What you need to do: Could you reproduce, word for word, everything below from the line containing "1568x741 pixels." down to the line containing "Select the TN, Normally", with both of those lines included and no others?

+ + + + +

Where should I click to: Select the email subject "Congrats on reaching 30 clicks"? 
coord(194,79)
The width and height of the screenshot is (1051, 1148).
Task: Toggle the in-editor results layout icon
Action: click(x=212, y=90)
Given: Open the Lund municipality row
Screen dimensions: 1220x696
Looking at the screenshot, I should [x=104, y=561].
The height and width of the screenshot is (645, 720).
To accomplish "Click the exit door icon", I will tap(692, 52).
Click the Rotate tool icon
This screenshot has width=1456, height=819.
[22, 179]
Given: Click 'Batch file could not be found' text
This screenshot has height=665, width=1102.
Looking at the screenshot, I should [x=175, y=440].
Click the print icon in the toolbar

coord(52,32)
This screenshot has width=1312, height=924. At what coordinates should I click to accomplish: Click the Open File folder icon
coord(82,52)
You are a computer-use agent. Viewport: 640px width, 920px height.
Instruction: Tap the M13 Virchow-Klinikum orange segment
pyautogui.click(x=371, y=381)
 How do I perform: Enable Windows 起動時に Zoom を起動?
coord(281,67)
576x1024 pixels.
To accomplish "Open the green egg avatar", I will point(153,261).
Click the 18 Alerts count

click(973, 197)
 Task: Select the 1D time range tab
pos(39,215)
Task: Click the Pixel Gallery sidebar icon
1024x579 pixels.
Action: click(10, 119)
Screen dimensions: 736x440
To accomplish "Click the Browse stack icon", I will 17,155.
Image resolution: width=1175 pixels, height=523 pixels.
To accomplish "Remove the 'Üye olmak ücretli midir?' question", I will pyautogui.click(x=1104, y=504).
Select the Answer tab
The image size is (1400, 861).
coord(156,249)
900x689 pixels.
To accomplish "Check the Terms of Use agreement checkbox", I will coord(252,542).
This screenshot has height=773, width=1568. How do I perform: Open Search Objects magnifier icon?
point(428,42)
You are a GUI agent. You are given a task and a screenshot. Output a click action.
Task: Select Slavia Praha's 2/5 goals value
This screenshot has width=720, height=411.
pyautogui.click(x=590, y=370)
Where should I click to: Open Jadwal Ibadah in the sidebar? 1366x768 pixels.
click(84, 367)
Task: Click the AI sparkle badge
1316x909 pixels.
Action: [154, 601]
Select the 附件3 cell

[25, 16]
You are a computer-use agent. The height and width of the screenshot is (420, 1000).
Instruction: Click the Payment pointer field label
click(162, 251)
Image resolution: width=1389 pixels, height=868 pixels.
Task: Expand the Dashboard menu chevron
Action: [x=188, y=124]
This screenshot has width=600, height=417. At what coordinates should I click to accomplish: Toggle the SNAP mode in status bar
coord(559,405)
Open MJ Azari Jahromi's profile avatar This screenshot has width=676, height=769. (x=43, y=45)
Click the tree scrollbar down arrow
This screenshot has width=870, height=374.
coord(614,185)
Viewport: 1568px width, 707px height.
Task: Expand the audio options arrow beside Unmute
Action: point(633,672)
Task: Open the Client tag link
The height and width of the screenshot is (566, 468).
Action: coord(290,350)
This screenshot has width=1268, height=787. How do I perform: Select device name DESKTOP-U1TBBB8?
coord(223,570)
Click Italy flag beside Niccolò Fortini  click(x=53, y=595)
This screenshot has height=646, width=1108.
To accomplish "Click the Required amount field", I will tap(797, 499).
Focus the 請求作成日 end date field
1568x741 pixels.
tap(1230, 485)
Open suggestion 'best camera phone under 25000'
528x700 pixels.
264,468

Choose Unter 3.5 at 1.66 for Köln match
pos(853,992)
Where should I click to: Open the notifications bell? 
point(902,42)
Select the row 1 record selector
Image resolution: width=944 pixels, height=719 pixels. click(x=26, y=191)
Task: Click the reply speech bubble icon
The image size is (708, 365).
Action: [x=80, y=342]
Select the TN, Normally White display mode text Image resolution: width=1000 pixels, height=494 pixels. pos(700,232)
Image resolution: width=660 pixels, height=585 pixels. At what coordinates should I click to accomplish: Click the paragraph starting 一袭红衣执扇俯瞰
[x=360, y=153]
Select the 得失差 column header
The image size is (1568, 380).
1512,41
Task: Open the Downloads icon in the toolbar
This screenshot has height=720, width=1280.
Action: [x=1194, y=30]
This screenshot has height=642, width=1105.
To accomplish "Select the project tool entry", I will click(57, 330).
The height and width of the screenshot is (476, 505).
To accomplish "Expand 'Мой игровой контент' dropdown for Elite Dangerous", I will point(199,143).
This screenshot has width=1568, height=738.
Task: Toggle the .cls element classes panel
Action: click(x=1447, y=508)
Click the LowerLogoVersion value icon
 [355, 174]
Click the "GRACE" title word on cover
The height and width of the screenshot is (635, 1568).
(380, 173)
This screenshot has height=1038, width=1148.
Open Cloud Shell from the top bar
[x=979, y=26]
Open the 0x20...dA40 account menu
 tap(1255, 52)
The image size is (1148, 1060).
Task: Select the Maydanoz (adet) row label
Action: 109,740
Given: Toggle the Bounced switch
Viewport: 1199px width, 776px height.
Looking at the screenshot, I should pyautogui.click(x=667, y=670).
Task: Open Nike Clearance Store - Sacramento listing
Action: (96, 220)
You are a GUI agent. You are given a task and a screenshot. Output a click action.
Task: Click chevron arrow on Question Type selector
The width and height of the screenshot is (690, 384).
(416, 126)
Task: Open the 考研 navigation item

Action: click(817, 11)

+ + + + +

Solution to the exercise:
1568x741 pixels.
tap(1230, 485)
Open suggestion 'best camera phone under 25000'
528x700 pixels.
264,468

Choose Unter 3.5 at 1.66 for Köln match
pos(853,992)
Where should I click to: Open the notifications bell? 
point(902,42)
Select the row 1 record selector
Image resolution: width=944 pixels, height=719 pixels. click(x=26, y=191)
Task: Click the reply speech bubble icon
The image size is (708, 365).
Action: [x=80, y=342]
Select the TN, Normally White display mode text Image resolution: width=1000 pixels, height=494 pixels. pos(700,232)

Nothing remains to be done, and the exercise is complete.